If you're currently on Medicare, you probably know that your monthly premium is subject to change each year. But exactly how your premium changes isn’t based on the factors you might think, like your health, annual income, or chosen Medicare plan.

Instead, your Medicare Part B premiums will likely increase due to rising healthcare costs.

Understanding how your Medicare premiums are determined can help you better plan your healthcare finances, which is especially important for seniors on a fixed income.

Let’s take a closer look at what Medicare is, how monthly payments are calculated, and the current rates you can expect.

Check out guide to find out how an HRA can help you pay for your Medicare premiums

What is Medicare?

Medicare is a government health insurance program for people who are age 65 and older, have disabilities, or have end-stage renal disease (ESRD).

A common mistake people make is confusing Medicare with the Medicaid program. While both are health insurance programs run by the Centers for Medicare and Medicaid Services (CMS), Medicaid is an income-based program for people with limited resources who require financial assistance. Medicare coverage determination, on the other hand, doesn’t use income during the application process.

The following table details the four main parts of Medicare:

Medicare Type

Definition

What it covers

Part A

Part A is the hospital insurance portion of Original Medicare.

Coverage includes costs associated with hospital stays and limited stays at nursing homes, hospices, and sometimes home healthcare and other covered services.

Part B

Part B is the medical insurance portion of Original Medicare.

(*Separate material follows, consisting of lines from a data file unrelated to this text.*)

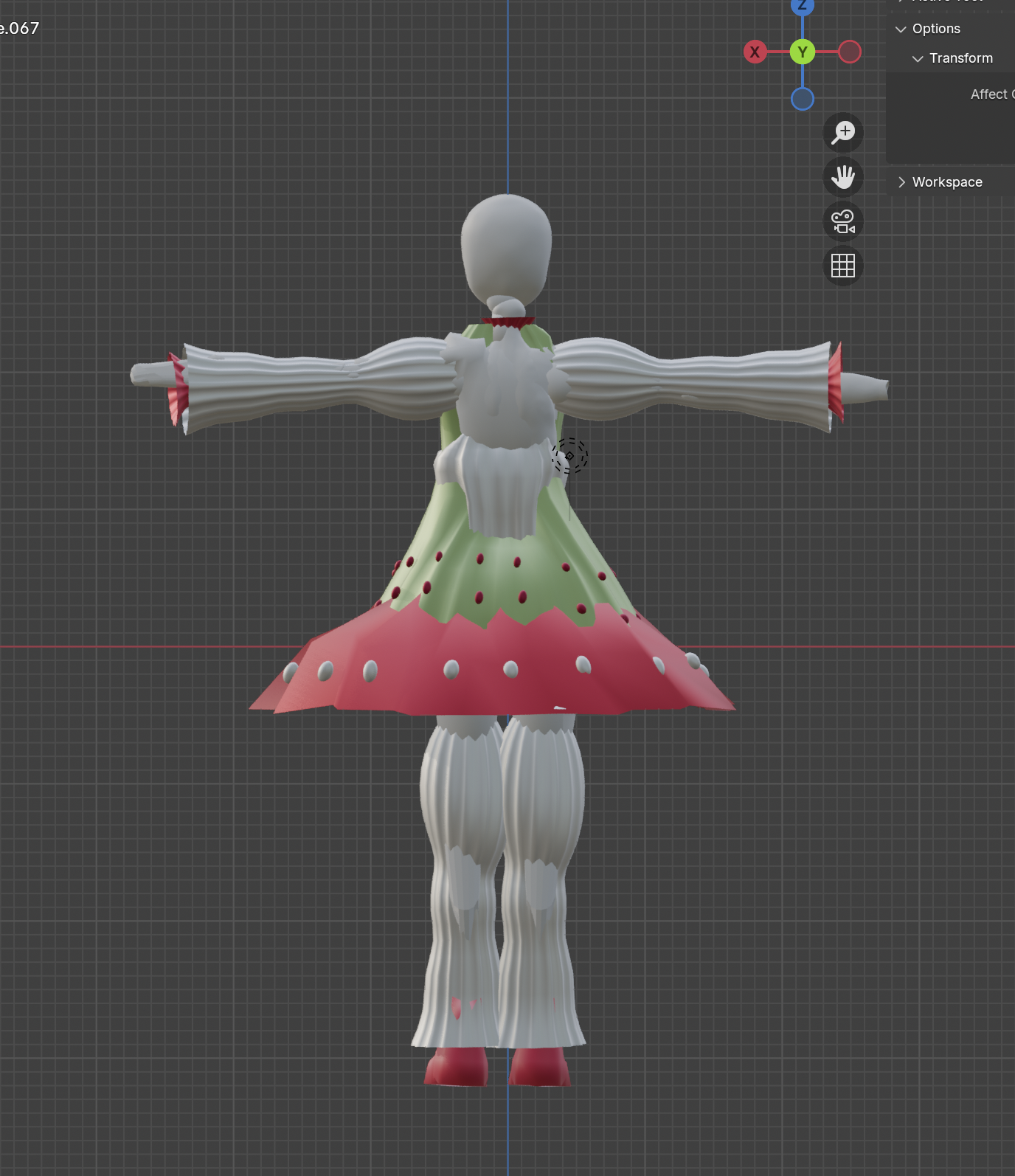Click the red X axis gizmo ball
Image resolution: width=1015 pixels, height=1176 pixels.
pyautogui.click(x=755, y=52)
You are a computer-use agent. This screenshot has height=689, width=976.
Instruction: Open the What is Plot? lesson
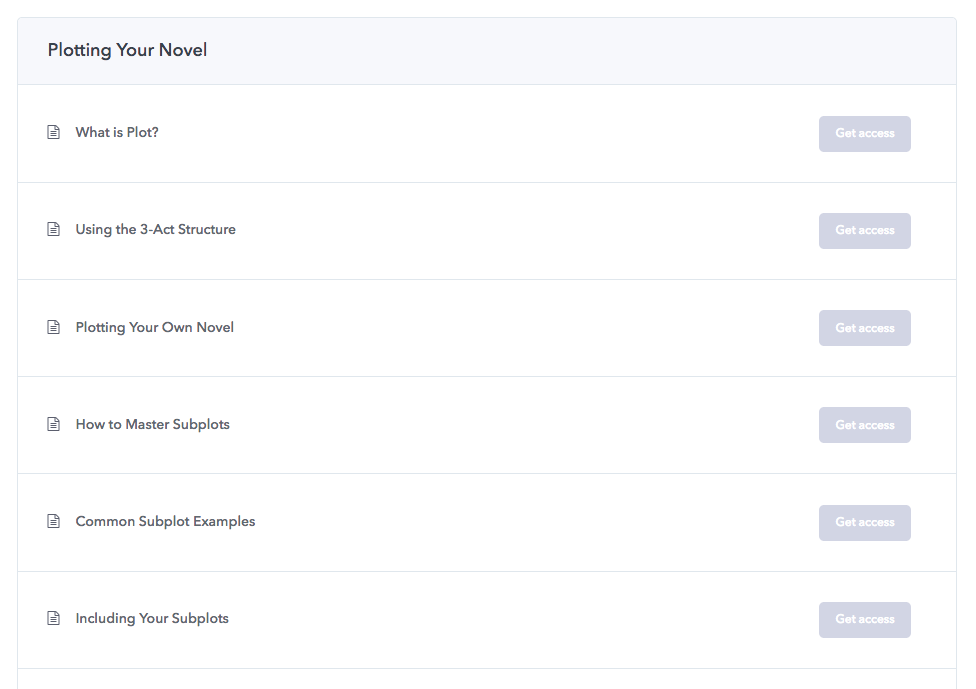pos(117,132)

Coverage is for regular healthcare expenses and basic costs, like doctor visits, outpatient care, certain medical equipment, and preventive care.

Part C

Part C is also known as the Medicare Advantage program. Beneficiaries can enroll in a private health plan, such as a health maintenance organization (HMO) or preferred provider organization (PPO).

Part C includes everything covered by Parts A and B. Coverage can also sometimes include Part D benefits.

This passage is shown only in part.